On Sunday, political leftist Andrés Manuel López Obrador won a landslide victory to become Mexico's next president, effective December 1st. Having proclaimed a desire to transition away from pursuing criminal charges for people who consume drugs and toward treatment-based programs, his government could be the one to finally repeal cannabis prohibition in Mexico.

López Obrador has not made any comments on the legalization of cannabis specifically, but other members of his staff have. His pick for interior secretary during the presidential transition, Olga Sánchez Cordero, has been quite vocal about her opinions on cannabis legalization, saying that she will "seek the decriminalization of marijuana for recreational use."

However, López Obrador has committed himself to the reduction of violent crimes in Mexico, something that will likely require a restructuring of drug laws.

"I will achieve peace, that’s my commitment, I will achieve peace and end the war - we are not going to continue with the same strategy that hasn’t brought us positive results," stated López Obrador.

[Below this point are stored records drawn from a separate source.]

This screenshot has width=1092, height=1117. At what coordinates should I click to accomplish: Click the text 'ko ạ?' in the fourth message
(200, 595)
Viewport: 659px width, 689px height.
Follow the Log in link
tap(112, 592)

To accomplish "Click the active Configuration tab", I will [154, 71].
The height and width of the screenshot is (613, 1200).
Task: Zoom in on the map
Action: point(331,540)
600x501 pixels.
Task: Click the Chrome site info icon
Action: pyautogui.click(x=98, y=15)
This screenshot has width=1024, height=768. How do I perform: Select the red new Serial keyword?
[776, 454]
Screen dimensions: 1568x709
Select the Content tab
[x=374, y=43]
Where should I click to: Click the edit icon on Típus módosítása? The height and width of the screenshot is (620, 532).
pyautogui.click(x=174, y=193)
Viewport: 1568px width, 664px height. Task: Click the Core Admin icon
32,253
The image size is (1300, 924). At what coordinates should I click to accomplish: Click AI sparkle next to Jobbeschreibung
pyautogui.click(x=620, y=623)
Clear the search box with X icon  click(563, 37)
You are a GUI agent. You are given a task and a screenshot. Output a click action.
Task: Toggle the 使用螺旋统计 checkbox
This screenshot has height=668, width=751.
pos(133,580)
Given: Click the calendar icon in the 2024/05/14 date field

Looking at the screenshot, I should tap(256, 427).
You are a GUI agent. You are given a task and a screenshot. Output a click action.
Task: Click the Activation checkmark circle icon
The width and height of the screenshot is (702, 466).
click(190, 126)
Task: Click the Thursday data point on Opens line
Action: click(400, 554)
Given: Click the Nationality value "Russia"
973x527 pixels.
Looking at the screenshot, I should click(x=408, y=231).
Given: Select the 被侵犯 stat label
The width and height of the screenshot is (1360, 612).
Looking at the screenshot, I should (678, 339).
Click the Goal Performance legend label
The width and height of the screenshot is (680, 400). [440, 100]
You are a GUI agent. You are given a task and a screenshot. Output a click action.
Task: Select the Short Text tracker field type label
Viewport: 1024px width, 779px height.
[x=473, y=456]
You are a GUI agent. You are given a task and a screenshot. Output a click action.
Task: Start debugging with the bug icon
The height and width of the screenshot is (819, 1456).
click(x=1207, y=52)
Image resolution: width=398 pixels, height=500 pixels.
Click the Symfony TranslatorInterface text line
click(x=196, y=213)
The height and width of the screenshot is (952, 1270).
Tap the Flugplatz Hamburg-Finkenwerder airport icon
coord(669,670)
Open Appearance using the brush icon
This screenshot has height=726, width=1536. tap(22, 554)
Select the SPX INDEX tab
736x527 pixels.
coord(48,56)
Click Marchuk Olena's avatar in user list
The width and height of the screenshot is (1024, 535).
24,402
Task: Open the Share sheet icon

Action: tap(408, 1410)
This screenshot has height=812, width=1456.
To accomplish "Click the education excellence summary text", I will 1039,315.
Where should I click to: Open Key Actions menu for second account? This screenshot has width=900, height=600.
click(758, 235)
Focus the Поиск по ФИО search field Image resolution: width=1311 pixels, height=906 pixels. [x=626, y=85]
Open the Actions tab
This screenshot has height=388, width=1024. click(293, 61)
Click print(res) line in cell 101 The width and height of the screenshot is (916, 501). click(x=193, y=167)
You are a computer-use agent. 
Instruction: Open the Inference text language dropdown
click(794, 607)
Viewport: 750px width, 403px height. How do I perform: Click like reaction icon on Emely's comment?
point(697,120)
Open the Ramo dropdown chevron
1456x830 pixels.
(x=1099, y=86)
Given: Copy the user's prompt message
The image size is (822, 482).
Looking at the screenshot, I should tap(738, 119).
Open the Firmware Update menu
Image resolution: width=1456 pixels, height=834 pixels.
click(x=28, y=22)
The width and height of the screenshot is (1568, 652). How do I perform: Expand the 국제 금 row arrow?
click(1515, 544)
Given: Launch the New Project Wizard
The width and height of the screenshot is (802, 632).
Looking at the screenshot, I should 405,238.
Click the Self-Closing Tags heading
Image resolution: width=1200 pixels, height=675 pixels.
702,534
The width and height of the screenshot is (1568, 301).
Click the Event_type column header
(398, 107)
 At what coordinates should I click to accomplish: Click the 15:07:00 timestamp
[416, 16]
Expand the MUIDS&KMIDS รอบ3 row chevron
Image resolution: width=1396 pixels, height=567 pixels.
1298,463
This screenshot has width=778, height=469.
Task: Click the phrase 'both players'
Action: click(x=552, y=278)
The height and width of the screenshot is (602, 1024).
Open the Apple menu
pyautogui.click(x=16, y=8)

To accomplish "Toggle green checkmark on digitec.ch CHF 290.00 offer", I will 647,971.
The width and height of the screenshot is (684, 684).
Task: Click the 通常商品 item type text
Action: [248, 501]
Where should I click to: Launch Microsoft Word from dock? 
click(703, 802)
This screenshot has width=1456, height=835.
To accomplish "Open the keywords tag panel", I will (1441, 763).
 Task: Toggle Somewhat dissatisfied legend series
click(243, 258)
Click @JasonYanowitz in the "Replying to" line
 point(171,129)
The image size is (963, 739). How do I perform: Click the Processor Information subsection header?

Sánchez Cordero, a former Supreme Court official, says she plans to "propose to Andrés Manuel" the legalization of cannabis.

"The world war on drugs has failed," Sánchez Cordero wrote in Mexican newspaper Milenio. "Nothing contributes to peace by legislating on the basis of more criminal punishment and permanent confrontation. Violence is not fought with violence, as López Obrador rightly points out."

Mexico has been slowly expanding their cannabis laws since medical marijuana was legalized by current Mexican president Enrique Peña Nieto in 2017. Much of Mexico's current cannabis market is controlled by drug cartels - including one that the US government has labeled as the source of the majority of Mexican homicides.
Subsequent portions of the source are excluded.